__Work to complete__. Transcribe, word for word, only the lines from the one containing "Task: Select the Customer ID 232587208" through the end of the material below. Pictures stay out.

__Provided entries__.
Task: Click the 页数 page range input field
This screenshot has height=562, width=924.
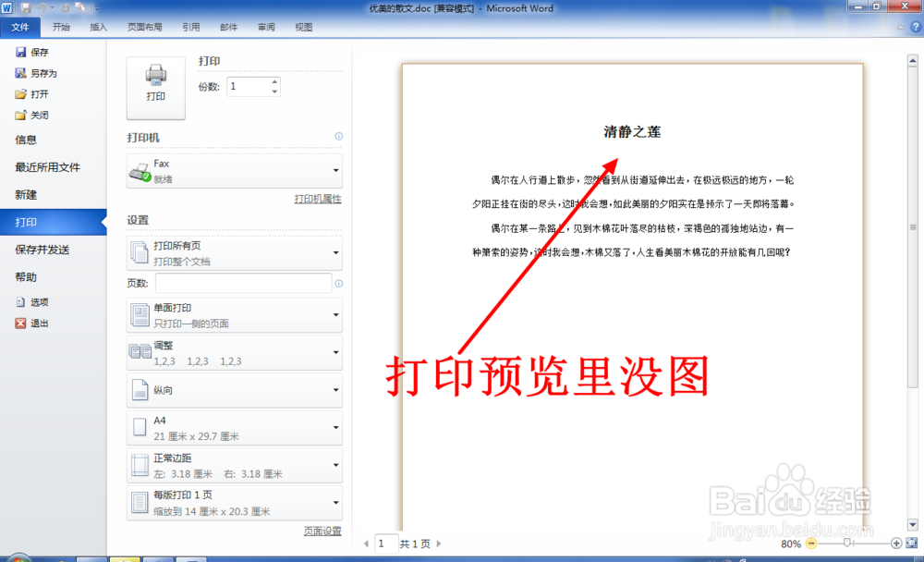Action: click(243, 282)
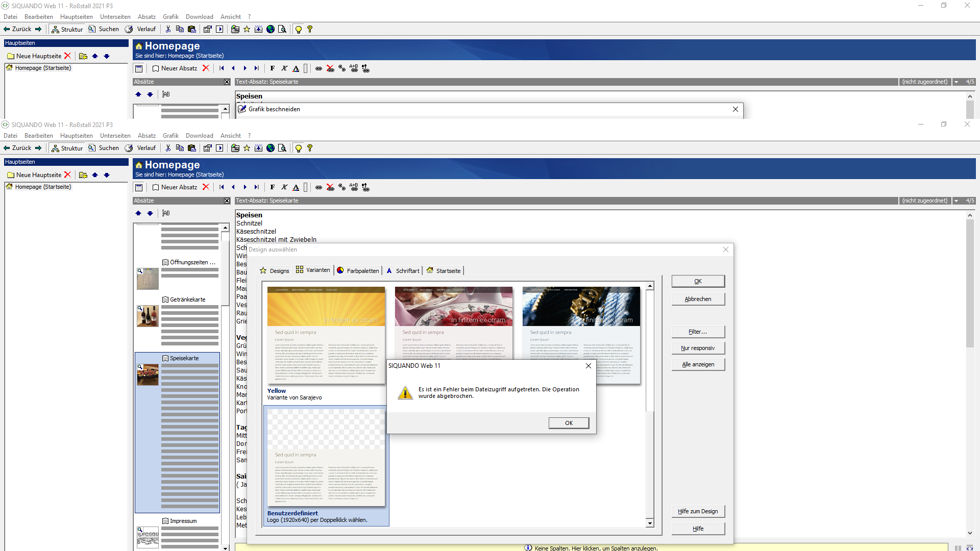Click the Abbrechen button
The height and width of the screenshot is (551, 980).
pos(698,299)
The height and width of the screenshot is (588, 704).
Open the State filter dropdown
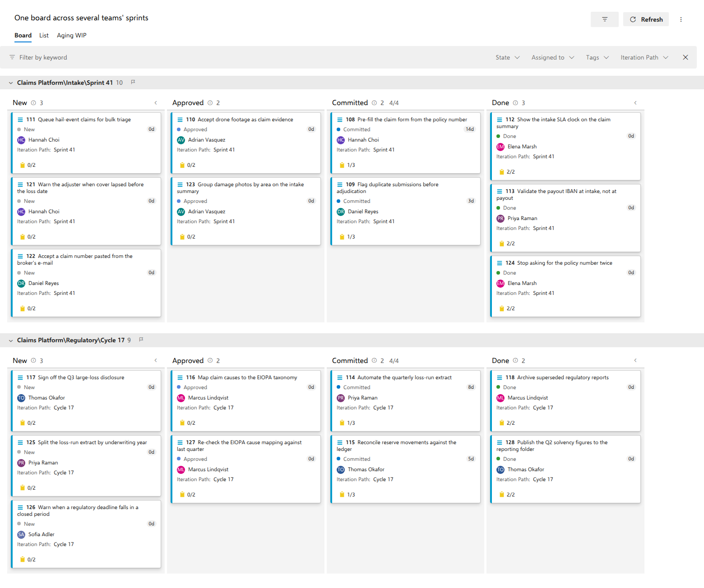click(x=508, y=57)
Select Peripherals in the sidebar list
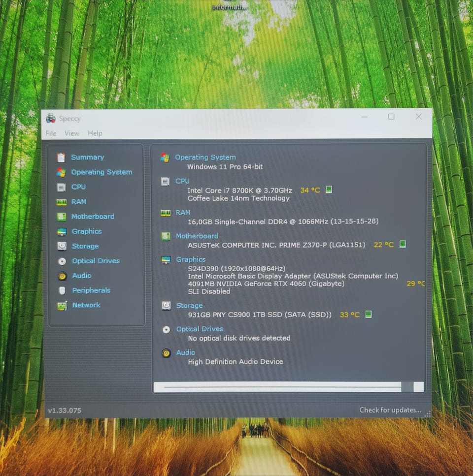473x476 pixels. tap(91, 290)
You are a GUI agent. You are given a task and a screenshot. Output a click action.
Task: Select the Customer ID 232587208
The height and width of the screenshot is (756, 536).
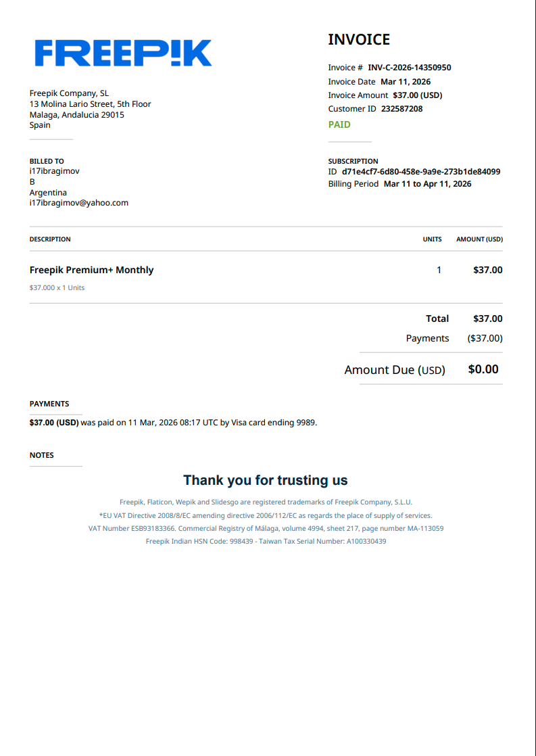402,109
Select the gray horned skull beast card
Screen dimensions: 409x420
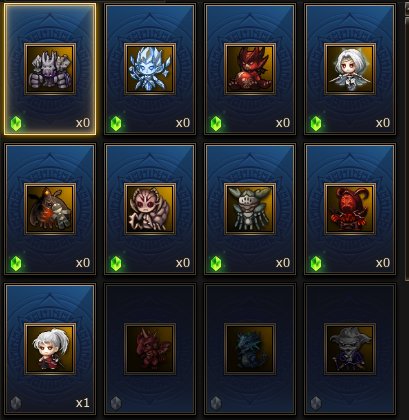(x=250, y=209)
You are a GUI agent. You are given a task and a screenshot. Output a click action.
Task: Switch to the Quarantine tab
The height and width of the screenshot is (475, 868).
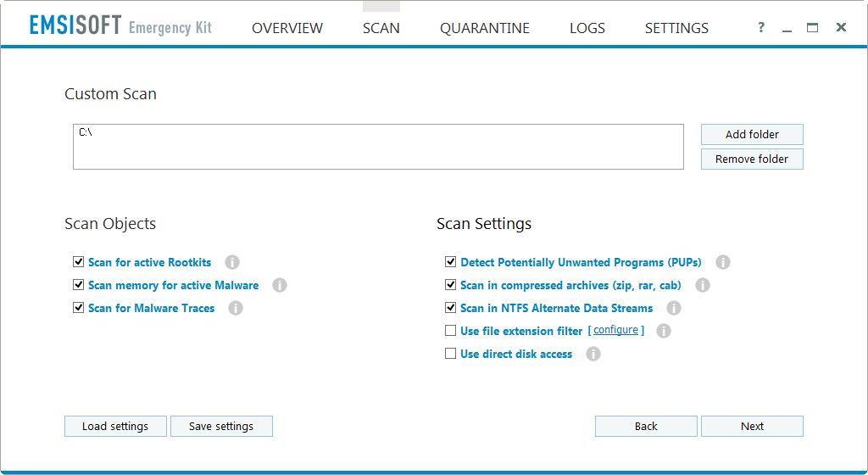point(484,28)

__Solution__.
Task: Select the Customer ID 232587208
The height and width of the screenshot is (756, 536).
402,109
Select the gray horned skull beast card
Screen dimensions: 409x420
(x=250, y=209)
You are a GUI agent. You are given a task and a screenshot. Output a click action.
Task: Switch to the Quarantine tab
The height and width of the screenshot is (475, 868).
point(484,28)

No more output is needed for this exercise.